One Question Interview: Zach Wells

10Jan11

Zachariah Wells is a Canadian poet. He maintains the blog Career Limiting Moves in addition to reviewing and editing work and the publication of two full-length collections so far: Unsettled, a collection of poetry about Canada’s Eastern Arctic, and more recently Track & Trace.

I’ve started reading your book Track & Trace and think “Cormorant,” is a terrific poem. Would you agree with Rilke that poets mine their childhoods for some of the best stuff they do?

I’m glad you like “Cormorant.” It was a very difficult poem for me. I know we’re all supposed to pretend that we write a hundred drafts of our least little sonnet, but that’s not at all typical for me. I’m usually a one-to-four-drafts-followed-by-tweaks-and-fiddles kind of writer, in large measure because I usually work on a poem in my head for quite a while before I sit down to paper or computer. Either the poem comes out in some kind of satisfactory manner or it doesn’t, in which case it gets abandoned. I’m more likely to rewrite a poem from scratch some time after an earlier attempt than I am to revise it tirelessly. “Cormorant” was different, though. It went through I don’t know how many drafts over a span of ten years or so, but however much I despaired of ever putting it to bed, I kept coming back. A few readers of the book have now singled it out as a favourite, which is a relief to me, having put so much into it. A strange protestant vestige in me feels that this poem has earned readers’ respect more than any other I’ve written.

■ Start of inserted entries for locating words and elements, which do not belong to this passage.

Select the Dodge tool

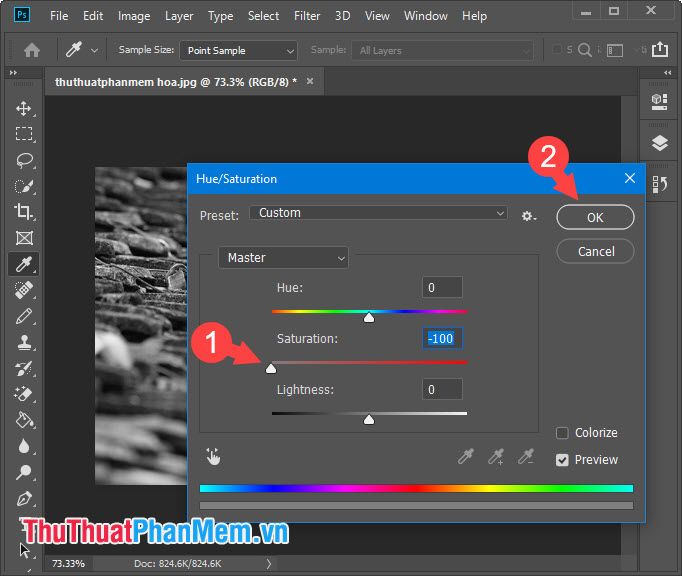coord(24,472)
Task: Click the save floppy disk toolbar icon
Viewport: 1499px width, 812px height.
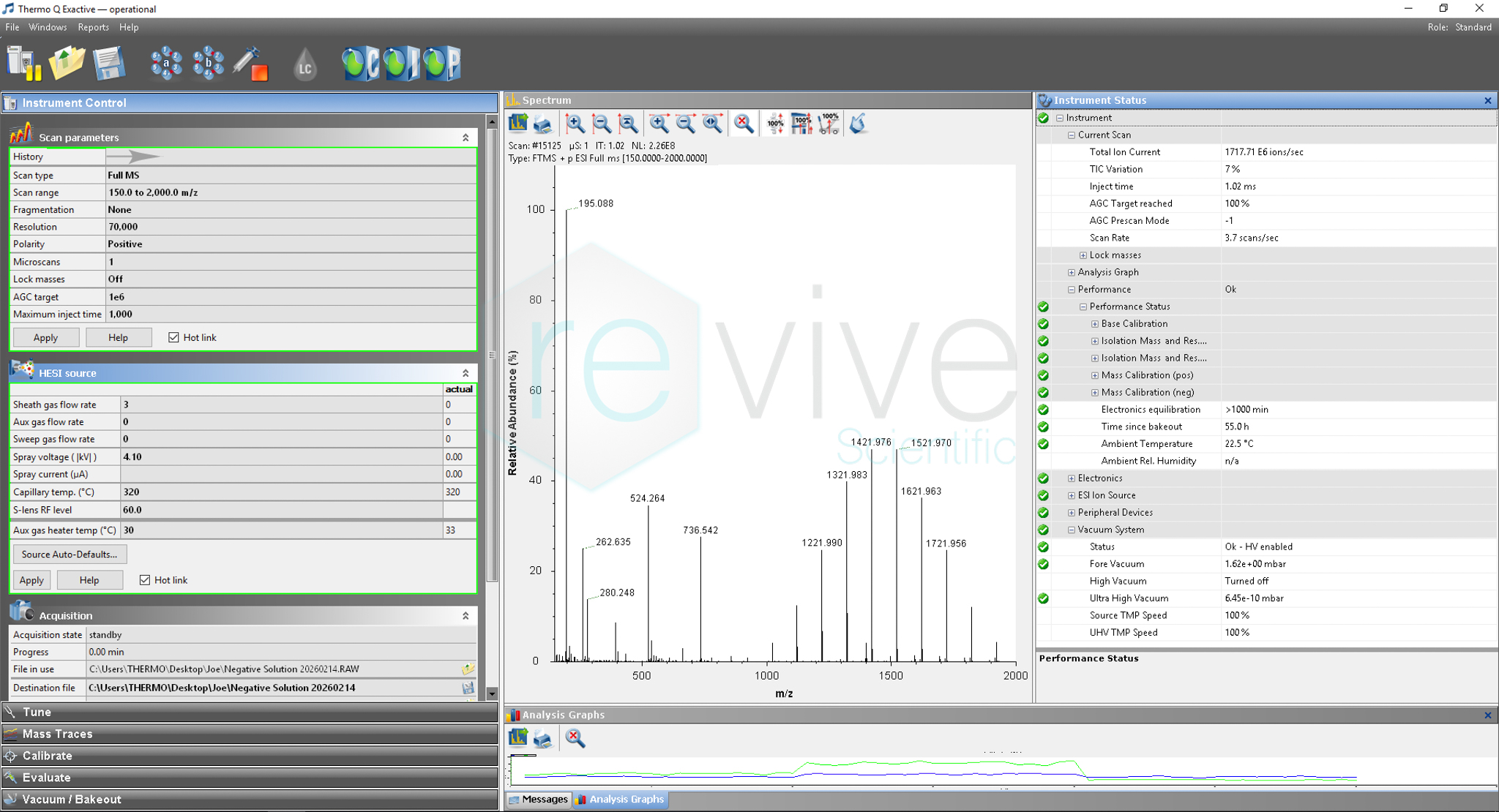Action: click(109, 64)

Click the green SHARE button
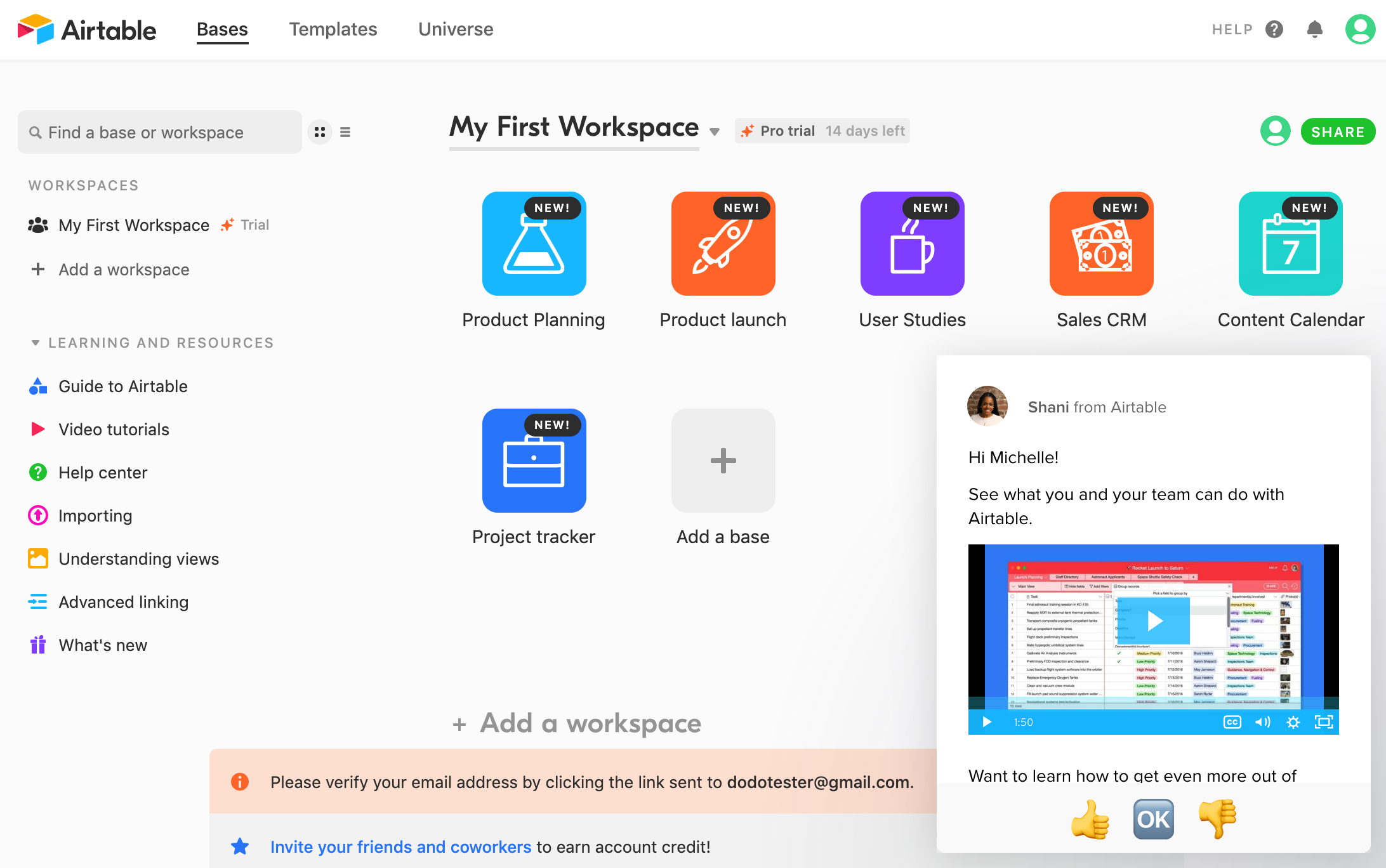coord(1337,132)
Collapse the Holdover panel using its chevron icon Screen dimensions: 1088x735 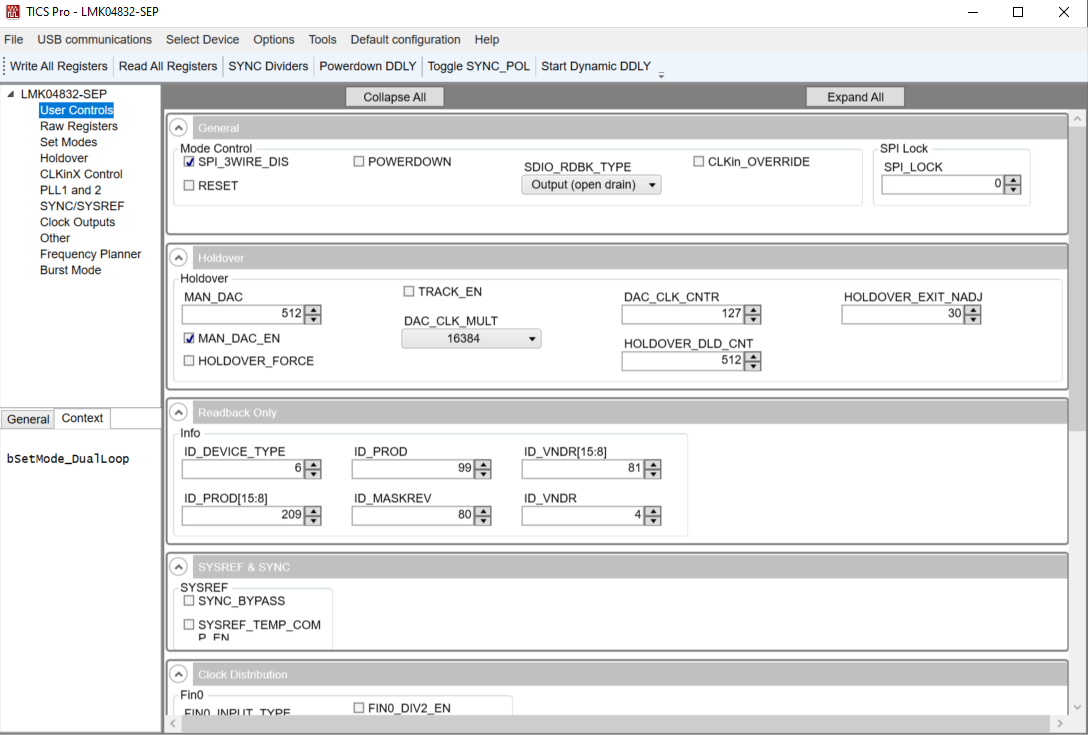point(179,257)

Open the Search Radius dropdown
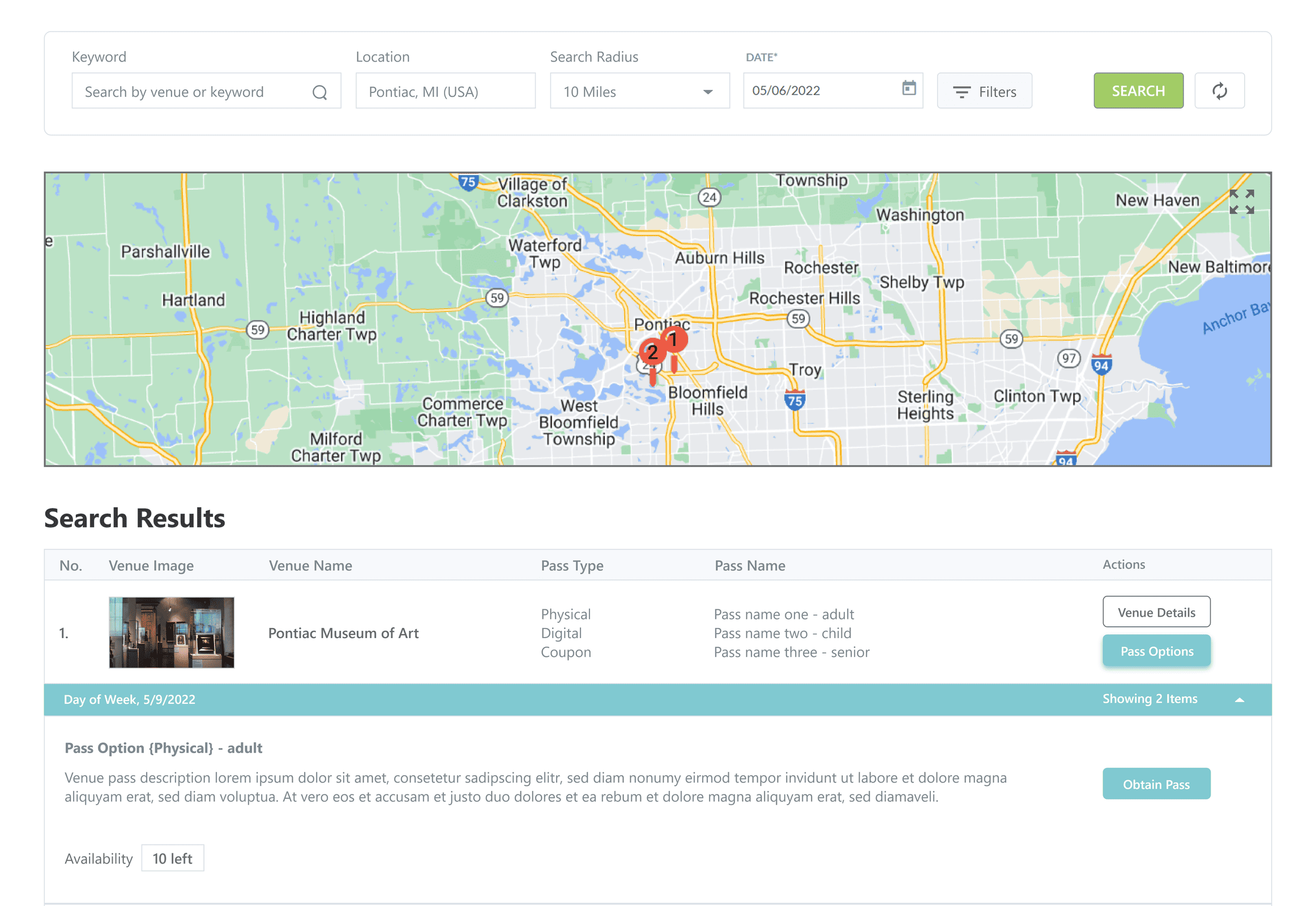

Anyway, to address your question. I’m loath to generalize about “poets” or essentialize “poetry,” but I’d say that yes, for poets of a lyrical/narrative bent childhood is almost inevitably a rich vein to work. (I’ve been revisiting Elizabeth Bishop’s work of late, and she’s a classic case of someone who kept coming back to the first few years of her life in her poetry and fiction.) Lyric writing is all about the construction and representation of individual identity, so it’s only natural that childhood would figure prominently in it: it’s a time when all experiences are new and therefore more intense and significant, when the brain is developing rapidly, when the foundation myths of our lives are being laid. (Speaking of myth, my parents’ lawyers require that I issue a standard “resemblance to actual events or persons living or dead” disclaimer whenever I read “Cormorant,” since it involves the slaughter of protected species and my mother’s on the board of the Prince Edward Island Nature Trust.) A number of the poems in Track & Trace, particularly early in the book, are set in the shallow valley in central PEI where I grew up. For the first several years of my life, that bucolic property and the hundreds of acres of fields and woods that border it were my world. I grow rather weary of the programmatic arguments that literature in rural settings doesn’t reflect contemporary Canadian reality. A)Setting has nothing to do with whether a work of literature is any good. B)Says you, city kid. It certainly is reflective of my Canadian experience; as someone writing lyric poems rooted in particular places (some of which are cities), it would have been a strange omission indeed for me not to write about the place where I grew up. But then, I also write a lot of poems that are not directly related to my autobiography and I think some of these are among my strongest efforts, too.